--- DATA IN THIS EXERCISE ---

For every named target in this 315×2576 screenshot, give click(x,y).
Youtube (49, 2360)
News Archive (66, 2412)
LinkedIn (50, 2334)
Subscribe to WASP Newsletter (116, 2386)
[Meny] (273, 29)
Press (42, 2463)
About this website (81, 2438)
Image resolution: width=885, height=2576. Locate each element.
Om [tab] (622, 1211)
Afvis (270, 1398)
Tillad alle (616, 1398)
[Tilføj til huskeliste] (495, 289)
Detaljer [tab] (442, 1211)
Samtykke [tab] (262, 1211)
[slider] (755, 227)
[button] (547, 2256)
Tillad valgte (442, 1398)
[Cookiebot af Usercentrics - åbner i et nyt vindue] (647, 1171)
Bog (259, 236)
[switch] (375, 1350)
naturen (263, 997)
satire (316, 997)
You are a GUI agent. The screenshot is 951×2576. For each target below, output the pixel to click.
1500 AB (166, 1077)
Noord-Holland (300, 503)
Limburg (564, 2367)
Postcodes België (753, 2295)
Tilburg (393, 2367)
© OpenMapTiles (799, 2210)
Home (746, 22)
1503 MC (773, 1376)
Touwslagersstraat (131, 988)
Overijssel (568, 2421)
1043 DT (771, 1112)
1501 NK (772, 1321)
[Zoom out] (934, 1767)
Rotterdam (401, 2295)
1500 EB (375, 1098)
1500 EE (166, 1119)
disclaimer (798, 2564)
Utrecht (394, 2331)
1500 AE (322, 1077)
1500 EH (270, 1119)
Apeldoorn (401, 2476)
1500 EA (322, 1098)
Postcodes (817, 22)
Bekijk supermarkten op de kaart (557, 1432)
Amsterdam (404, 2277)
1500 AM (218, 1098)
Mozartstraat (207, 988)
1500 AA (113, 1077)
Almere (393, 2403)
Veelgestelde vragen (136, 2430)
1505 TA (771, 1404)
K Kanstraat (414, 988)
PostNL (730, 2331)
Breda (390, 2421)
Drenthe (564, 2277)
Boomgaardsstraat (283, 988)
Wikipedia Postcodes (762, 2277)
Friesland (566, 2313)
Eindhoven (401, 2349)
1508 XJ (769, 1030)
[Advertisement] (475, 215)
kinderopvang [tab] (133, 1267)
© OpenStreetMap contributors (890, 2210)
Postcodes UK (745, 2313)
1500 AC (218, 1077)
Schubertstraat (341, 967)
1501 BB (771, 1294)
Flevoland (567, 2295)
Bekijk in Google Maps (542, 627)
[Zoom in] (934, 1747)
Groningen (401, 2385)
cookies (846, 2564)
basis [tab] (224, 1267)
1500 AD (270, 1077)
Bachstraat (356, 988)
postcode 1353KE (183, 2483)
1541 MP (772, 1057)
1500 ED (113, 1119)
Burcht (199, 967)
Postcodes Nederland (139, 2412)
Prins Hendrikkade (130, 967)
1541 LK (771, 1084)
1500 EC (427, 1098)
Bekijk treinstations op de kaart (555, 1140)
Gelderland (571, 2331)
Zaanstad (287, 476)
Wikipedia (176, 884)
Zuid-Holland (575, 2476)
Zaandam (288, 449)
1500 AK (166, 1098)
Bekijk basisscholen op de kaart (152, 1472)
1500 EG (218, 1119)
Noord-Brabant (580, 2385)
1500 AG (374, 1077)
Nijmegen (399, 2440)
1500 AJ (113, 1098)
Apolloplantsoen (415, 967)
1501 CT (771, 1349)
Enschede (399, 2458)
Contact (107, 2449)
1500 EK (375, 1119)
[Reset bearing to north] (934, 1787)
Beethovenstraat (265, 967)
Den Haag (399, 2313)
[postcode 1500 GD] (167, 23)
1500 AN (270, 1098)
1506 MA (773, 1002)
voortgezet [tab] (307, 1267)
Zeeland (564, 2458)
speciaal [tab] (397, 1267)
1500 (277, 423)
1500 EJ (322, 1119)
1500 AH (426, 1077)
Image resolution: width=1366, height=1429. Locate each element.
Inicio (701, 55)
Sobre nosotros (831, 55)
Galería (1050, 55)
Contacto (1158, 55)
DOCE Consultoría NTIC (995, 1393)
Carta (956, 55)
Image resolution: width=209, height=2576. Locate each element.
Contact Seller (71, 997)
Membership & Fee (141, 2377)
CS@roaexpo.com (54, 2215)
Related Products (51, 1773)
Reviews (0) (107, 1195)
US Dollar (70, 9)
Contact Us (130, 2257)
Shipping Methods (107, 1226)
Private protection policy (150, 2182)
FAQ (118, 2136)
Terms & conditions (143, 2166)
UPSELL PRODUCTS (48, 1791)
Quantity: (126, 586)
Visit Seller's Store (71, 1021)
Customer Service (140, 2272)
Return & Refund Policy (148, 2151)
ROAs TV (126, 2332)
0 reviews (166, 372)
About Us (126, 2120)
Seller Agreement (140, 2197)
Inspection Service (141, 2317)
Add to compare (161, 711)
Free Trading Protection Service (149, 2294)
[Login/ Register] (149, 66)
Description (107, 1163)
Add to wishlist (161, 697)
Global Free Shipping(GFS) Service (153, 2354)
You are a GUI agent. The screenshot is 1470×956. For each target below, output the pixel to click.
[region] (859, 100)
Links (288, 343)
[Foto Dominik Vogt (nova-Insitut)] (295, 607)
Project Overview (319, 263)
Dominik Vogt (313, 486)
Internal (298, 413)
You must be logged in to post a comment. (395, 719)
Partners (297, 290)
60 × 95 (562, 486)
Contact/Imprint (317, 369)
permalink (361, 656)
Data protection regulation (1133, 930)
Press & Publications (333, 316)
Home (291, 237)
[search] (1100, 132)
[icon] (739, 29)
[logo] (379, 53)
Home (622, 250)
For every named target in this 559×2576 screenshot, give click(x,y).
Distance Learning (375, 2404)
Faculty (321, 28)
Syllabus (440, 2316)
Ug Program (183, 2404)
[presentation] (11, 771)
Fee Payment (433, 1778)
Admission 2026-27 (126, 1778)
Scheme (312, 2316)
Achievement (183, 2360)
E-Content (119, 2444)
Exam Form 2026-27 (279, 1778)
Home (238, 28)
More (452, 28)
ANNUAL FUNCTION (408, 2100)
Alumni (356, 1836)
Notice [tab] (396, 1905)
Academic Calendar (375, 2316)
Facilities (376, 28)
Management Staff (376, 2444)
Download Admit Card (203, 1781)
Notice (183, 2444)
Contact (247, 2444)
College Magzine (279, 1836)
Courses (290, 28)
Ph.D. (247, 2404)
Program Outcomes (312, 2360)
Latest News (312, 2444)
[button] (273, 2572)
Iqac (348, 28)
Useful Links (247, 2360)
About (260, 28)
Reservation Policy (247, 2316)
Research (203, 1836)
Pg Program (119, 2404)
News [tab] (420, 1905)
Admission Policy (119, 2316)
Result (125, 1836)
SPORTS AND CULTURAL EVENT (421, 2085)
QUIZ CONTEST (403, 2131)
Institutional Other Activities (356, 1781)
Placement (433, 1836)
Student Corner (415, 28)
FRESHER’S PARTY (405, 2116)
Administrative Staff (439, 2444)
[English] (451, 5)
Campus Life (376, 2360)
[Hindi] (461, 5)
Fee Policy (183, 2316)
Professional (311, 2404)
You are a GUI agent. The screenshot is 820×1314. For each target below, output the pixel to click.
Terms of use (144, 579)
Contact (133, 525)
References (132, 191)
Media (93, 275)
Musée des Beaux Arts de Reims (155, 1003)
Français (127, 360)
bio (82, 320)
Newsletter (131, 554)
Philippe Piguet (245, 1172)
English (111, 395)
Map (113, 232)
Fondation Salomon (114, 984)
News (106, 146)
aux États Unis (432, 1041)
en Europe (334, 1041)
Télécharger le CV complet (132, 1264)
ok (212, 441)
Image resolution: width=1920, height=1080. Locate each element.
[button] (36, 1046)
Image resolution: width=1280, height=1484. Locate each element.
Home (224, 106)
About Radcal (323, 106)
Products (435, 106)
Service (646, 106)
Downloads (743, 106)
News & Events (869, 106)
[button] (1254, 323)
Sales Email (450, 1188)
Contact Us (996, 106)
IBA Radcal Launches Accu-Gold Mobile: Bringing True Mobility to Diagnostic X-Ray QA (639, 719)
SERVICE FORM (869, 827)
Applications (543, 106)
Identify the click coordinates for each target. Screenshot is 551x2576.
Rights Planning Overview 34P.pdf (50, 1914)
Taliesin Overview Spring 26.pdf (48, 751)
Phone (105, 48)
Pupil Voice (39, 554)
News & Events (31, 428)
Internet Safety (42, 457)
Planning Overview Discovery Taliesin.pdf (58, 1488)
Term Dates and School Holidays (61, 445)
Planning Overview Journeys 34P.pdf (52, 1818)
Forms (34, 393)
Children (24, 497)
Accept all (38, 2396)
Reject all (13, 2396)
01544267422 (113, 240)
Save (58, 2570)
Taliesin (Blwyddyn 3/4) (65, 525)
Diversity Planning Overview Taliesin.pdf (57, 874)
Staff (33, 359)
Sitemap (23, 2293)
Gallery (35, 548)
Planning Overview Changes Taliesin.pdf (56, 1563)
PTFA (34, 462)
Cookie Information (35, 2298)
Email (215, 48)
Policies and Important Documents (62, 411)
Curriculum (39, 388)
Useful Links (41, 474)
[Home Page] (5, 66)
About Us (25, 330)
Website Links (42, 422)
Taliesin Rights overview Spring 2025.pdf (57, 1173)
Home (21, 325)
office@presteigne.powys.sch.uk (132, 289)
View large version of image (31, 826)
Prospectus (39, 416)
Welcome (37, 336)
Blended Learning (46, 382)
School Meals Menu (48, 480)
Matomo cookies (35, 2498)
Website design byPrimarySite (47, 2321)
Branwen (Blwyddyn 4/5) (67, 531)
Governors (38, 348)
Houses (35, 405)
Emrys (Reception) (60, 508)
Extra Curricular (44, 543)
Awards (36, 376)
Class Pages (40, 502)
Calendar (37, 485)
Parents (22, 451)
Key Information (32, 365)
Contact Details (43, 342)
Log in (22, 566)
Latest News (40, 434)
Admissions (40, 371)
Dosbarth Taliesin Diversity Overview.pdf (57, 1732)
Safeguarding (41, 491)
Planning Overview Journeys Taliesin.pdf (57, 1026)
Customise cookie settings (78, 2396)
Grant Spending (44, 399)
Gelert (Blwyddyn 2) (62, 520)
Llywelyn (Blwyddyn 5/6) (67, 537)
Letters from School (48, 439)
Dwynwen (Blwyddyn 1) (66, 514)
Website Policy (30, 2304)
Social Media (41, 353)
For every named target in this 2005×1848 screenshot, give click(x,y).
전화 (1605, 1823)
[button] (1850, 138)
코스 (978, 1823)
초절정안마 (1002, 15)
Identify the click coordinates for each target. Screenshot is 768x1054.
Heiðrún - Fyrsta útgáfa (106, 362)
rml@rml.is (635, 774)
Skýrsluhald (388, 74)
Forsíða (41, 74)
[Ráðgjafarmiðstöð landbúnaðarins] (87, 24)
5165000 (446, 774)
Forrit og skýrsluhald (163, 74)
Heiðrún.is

---

For each line in the data that holds the word "Free", copy the line.

Free Trading Protection Service (149, 2294)
Global Free Shipping(GFS) Service (153, 2354)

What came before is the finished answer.